*Exercise instructions:*
The lines to extract begin at the line that contains "The height and" and run through the last line of the listing; reproduce them exactly, minus any pictures.

☆ ☆ ☆ ☆ ☆

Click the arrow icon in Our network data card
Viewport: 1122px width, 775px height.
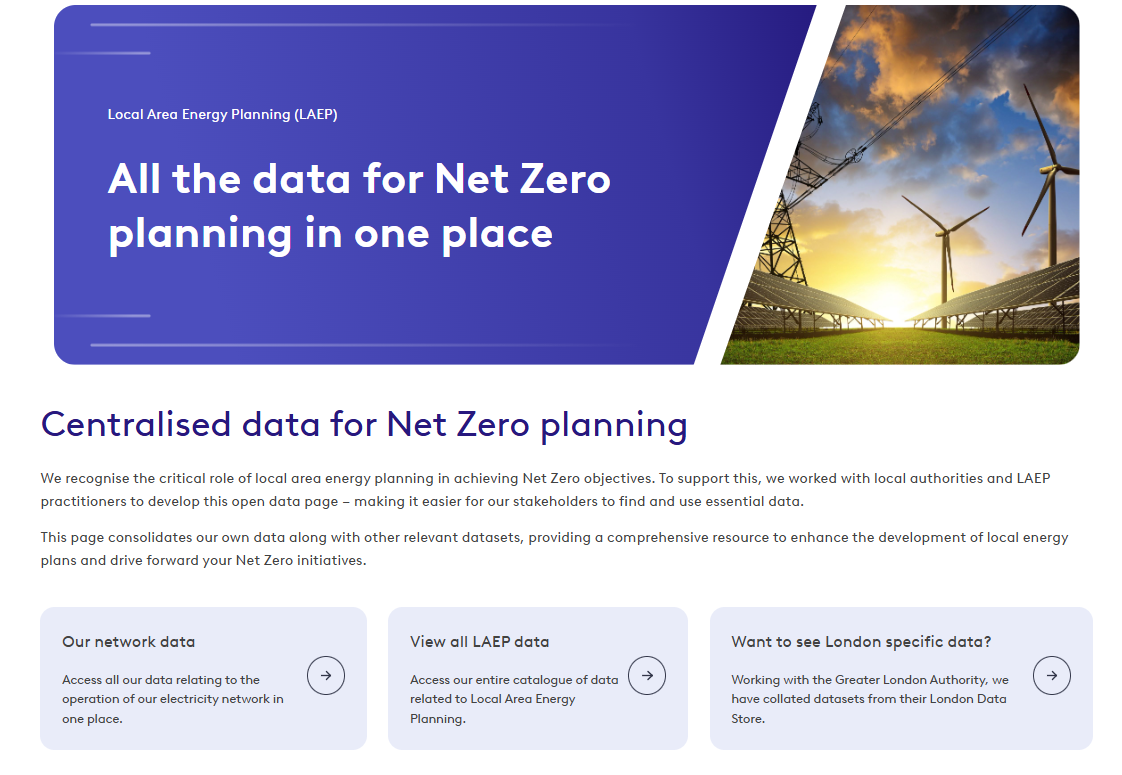coord(326,676)
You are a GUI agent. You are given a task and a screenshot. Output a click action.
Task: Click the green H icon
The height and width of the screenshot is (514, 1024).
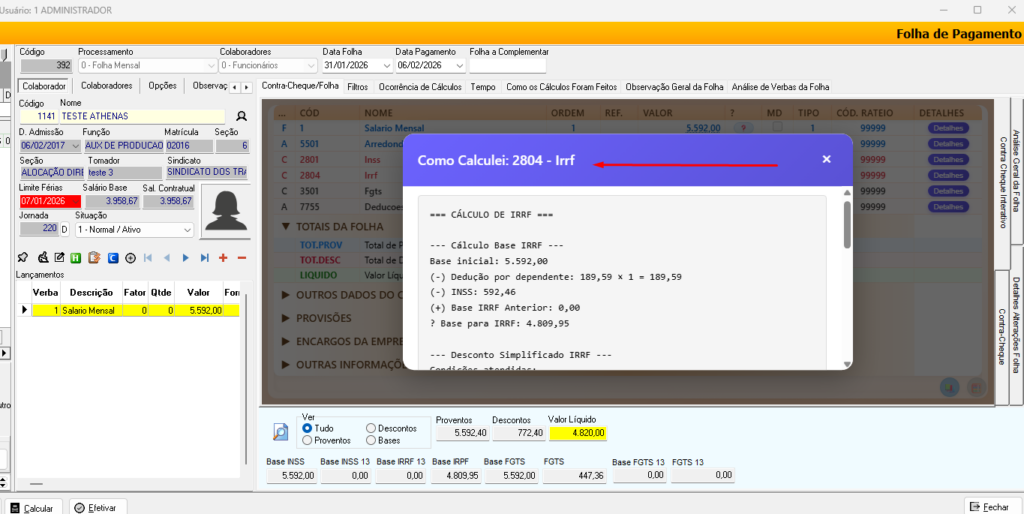77,258
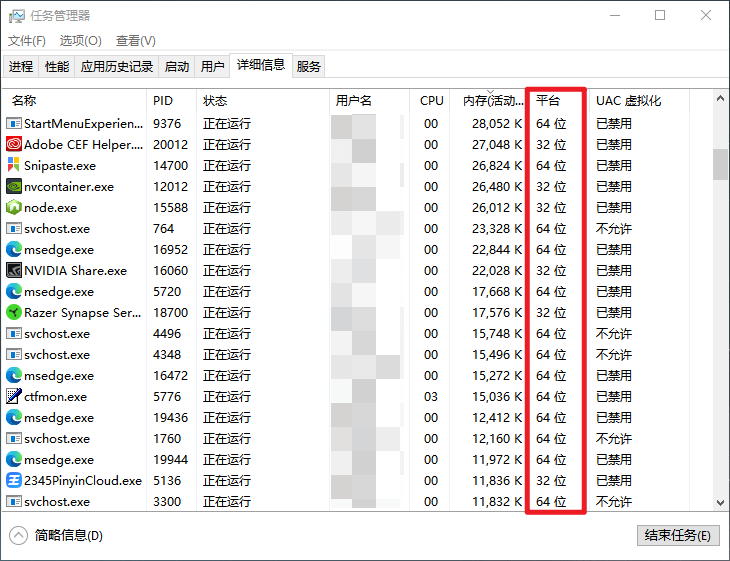
Task: Select the Snipaste.exe icon
Action: tap(14, 166)
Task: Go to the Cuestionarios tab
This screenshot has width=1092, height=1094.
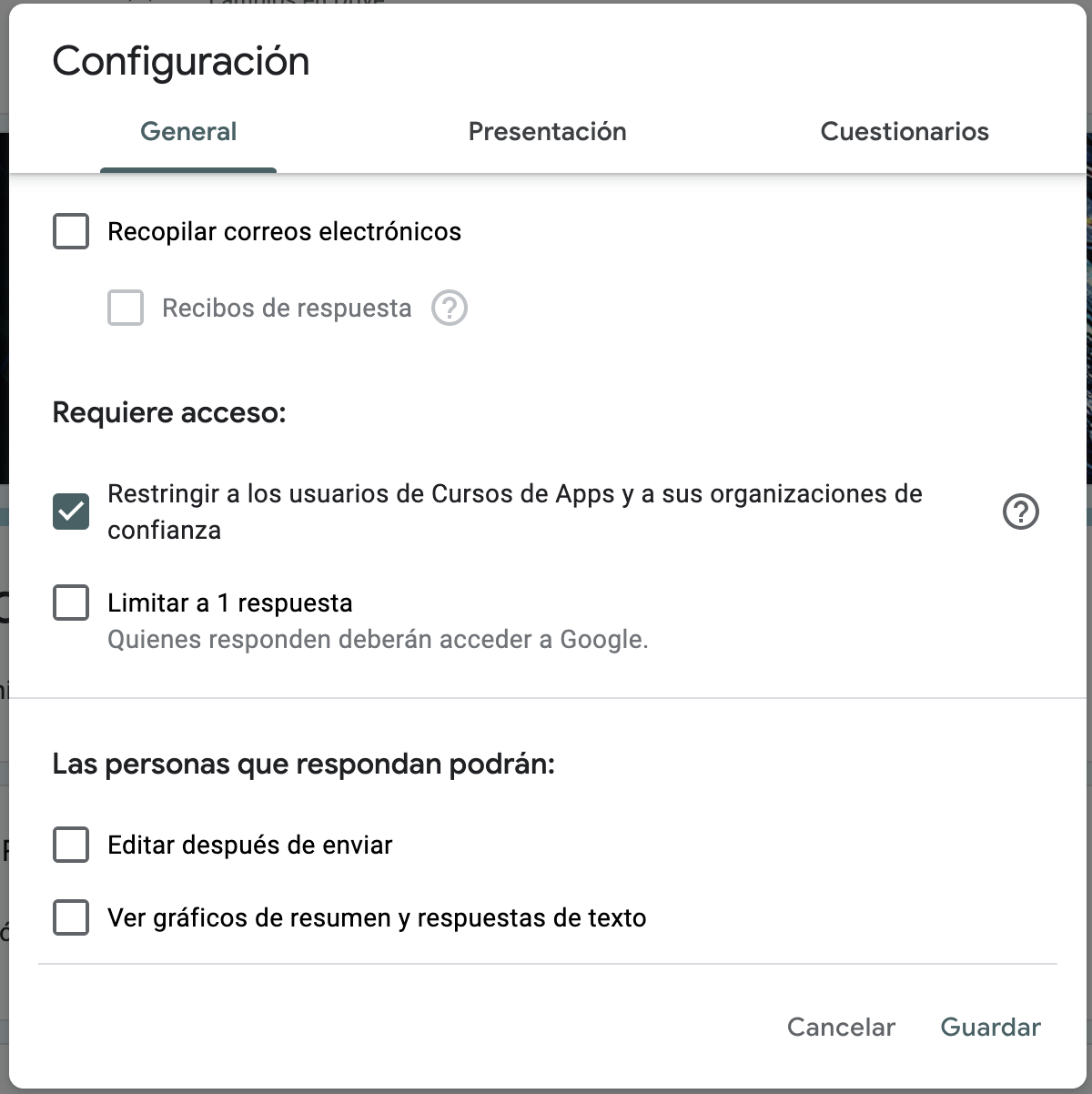Action: (905, 132)
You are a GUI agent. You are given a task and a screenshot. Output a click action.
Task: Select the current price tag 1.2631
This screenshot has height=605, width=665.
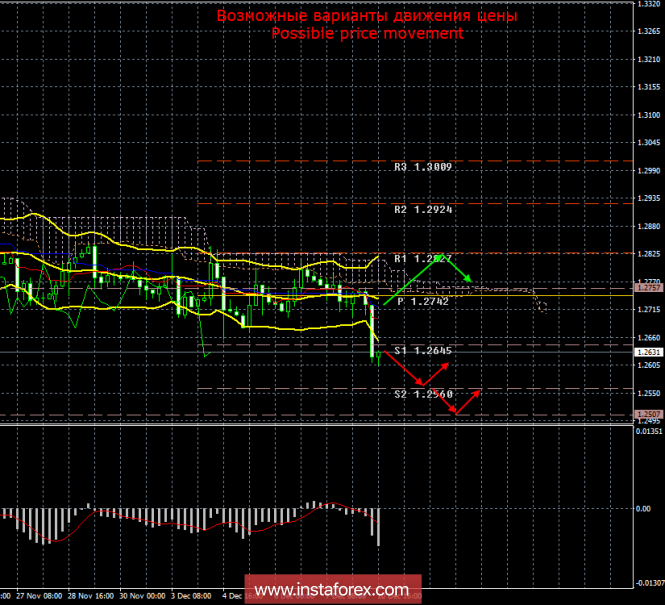pyautogui.click(x=647, y=352)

☆ ☆ ☆ ☆ ☆

*Task output:*
The height and width of the screenshot is (514, 1024).
77,258
Task: Select the Snipaste.exe icon
Action: tap(14, 166)
Task: Go to the Cuestionarios tab
This screenshot has width=1092, height=1094.
Action: (905, 132)
You are a GUI agent. You are given a task and a screenshot. Output a click action.
Task: Select the current price tag 1.2631
This screenshot has height=605, width=665.
pyautogui.click(x=647, y=352)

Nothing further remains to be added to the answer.